Я дома, а в это время в Мельине…»
Мысль прорвалась сквозь поставленную Кларой завесу. Точно раскаленная игла вонзилась в мозг, заставила слепо подброситься на постели.
«Я тут, а в это время Мельин уже, наверное, горит со всех четырех концов. Император схватился с Радугой, и теперь игра пойдет по-крупному. Маги церемониться не станут».
Патриарх Хеон конечно же уже повел на улицы свою Серую гвардию — штурмовать башни и драться на баррикадах. Небо, как давно он готовился к этому дню!.. И вот — день настал, а его, Фесса, рядом нет. Нет, несмотря на принесенную присягу.
Он застонал, впиваясь зубами в угол подушки, забыв о слабых нервах тетушки.
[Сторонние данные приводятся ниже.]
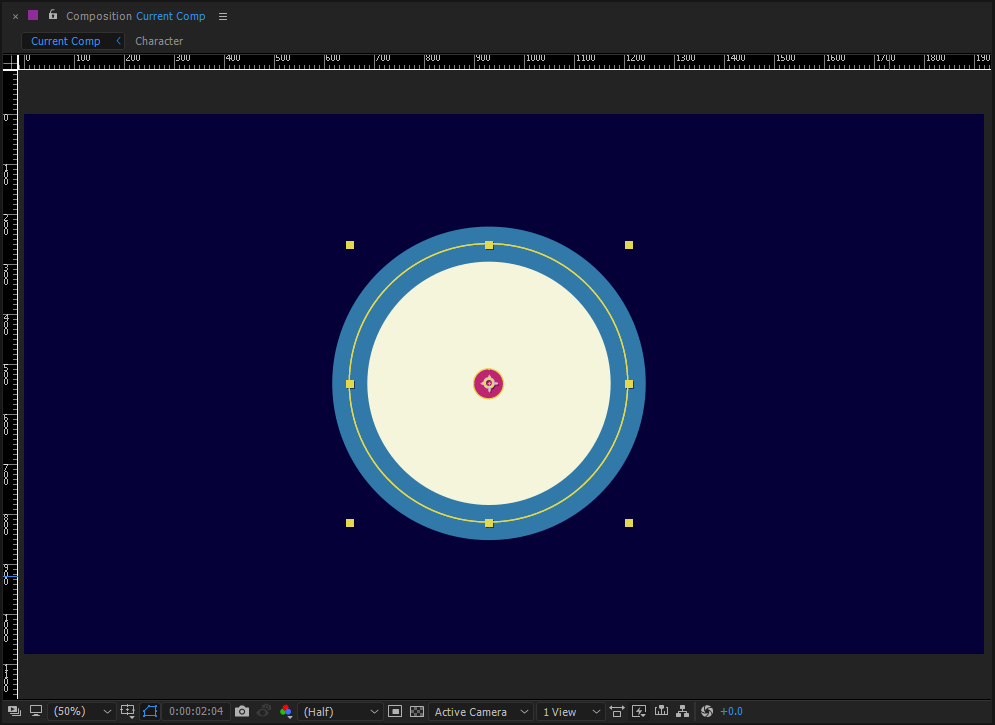This screenshot has height=725, width=995.
Task: Toggle Pixel Aspect Ratio Correction
Action: coord(617,711)
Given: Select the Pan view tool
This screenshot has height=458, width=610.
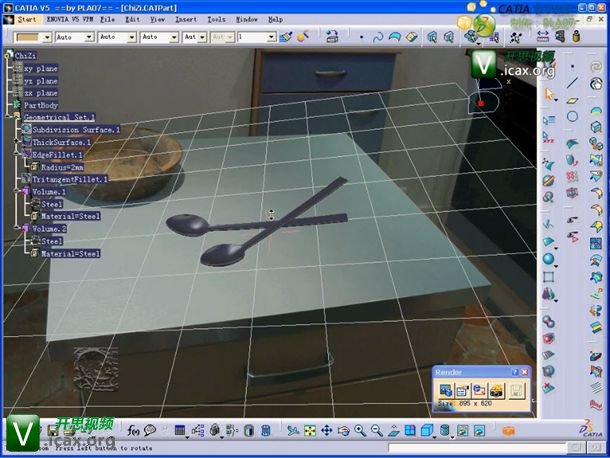Looking at the screenshot, I should [326, 431].
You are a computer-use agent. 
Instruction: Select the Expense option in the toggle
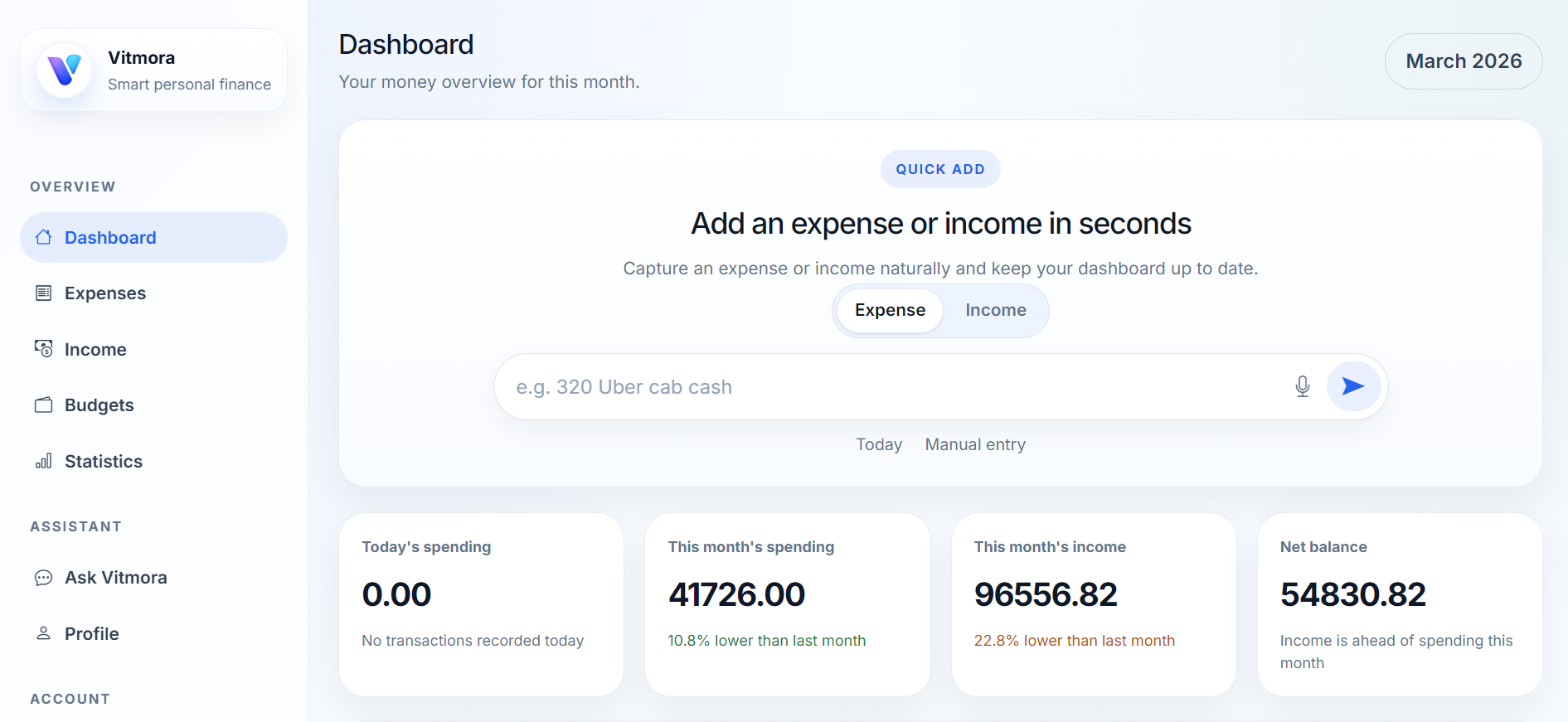[890, 310]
— Кэрли, голубчик, что с тобой?!
— Н-ничего, тетя. Это… не от раны. От… несделанного дела.
— Какое еще дело, простите меня, силы великие?! Итак тебя еле живого дотащили! Лежи, лежи, не скачи, горе ты мое… Ну не к Архимагу же мне идти, угомона на тебя искать! — расстроилась тетушка.
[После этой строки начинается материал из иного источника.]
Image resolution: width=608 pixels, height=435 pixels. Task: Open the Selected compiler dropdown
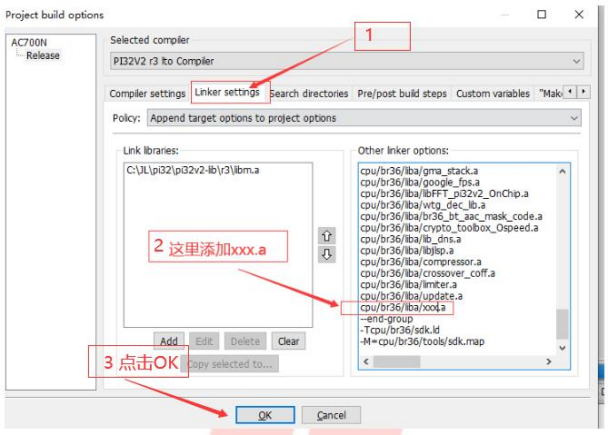347,61
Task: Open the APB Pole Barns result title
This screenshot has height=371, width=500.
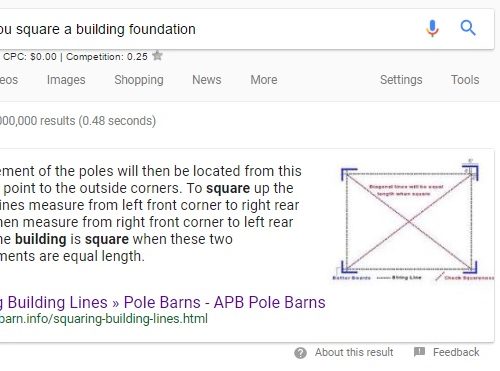Action: click(x=163, y=302)
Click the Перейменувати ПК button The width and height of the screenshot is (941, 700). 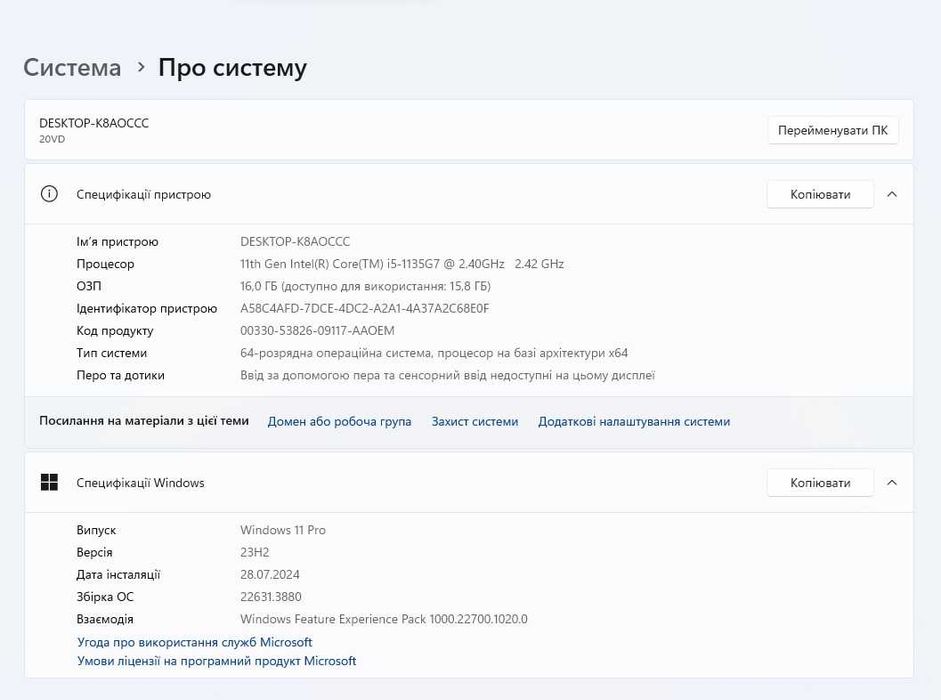(x=832, y=131)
— К Архимагу Игнациусу — не надо, — Фесс откинулся на спинку дивана. — К чему… мне и так с места не двинуться.
— И очень хорошо! — сердито заявила тетушка. — Наконец-то отлежишься. В себя придешь. Может, за ум наконец возьмешься. А может, даже и женишься наконец. Сколько можно, Кэрли? Клара недавно такую девочку в свет вывела…
— Тетя, тетя, как же ты станешь делить меня с какой-то там смазливой вертихвосткой? — Фесс сделал не слишком удачную попытку рассмеяться. При малейшем напряжении все внутри отозвалось огненной болью. — Ты ж с ума сойдешь от ревности!
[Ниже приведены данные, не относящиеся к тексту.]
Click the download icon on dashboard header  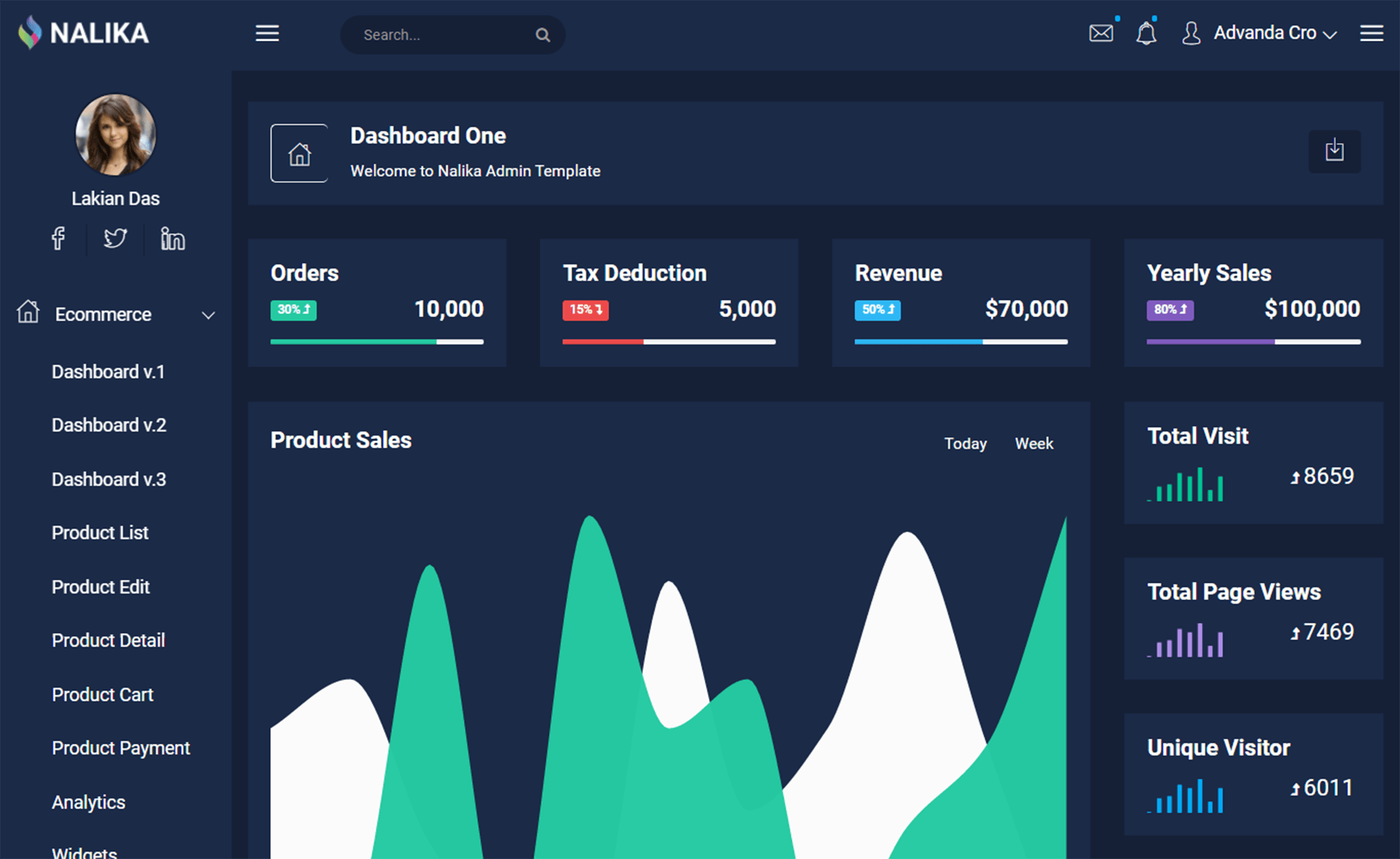(1335, 152)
— Небось не сойду, — невозмутимо парировала тетя. — Уж я-то знаю, как невест племянникам выбирать. Небось гордячку да белоручку не возьмем.
— А если я в нее без памяти влюблюсь? В гордячку и белоручку?
— Вместе с Кларой перевоспитаем! — тетя решительно пристукнула кулачком. Отчего-то она считала себя большой докой в матримониальных делах и потому всегда с такой охотой говорила на эти темы. Здесь, как говорится, она чувствовала под собой прочный фундамент.
— Кого перевоспитаем-то? — не выдержал Фесс. — Меня или ее?
— Обоих! — решительно отрезала тетушка.
* * *Улицы Мельина вскипели.
Из казарм лилась железная волна имперских латников — три полных когорты, двадцать четыре сотни мечей. Бежали легаты; седоусые центурионы, давно сросшиеся с панцирями, словно раки, строили манипулы. Неважно, кто враг, быть уличному бою, и ветераны сами знали, что им делать.
Орденские миссии остались позади, разоренные и горящие. Добротные дома возведены были из тесаного камня, даже перекрытия — длинные каменные балки, укрепленные особыми заклятьями. Огню не за что было уцепиться, стенные обивки, гобелены, мебель горели весело и ярко, но, не найдя дорогу дальше, пламя быстро опадало, начиная чадить. Несколько поотставших латников сунулись было внутрь, лишь для того, чтобы с разочарованными физиономиями выйти обратно.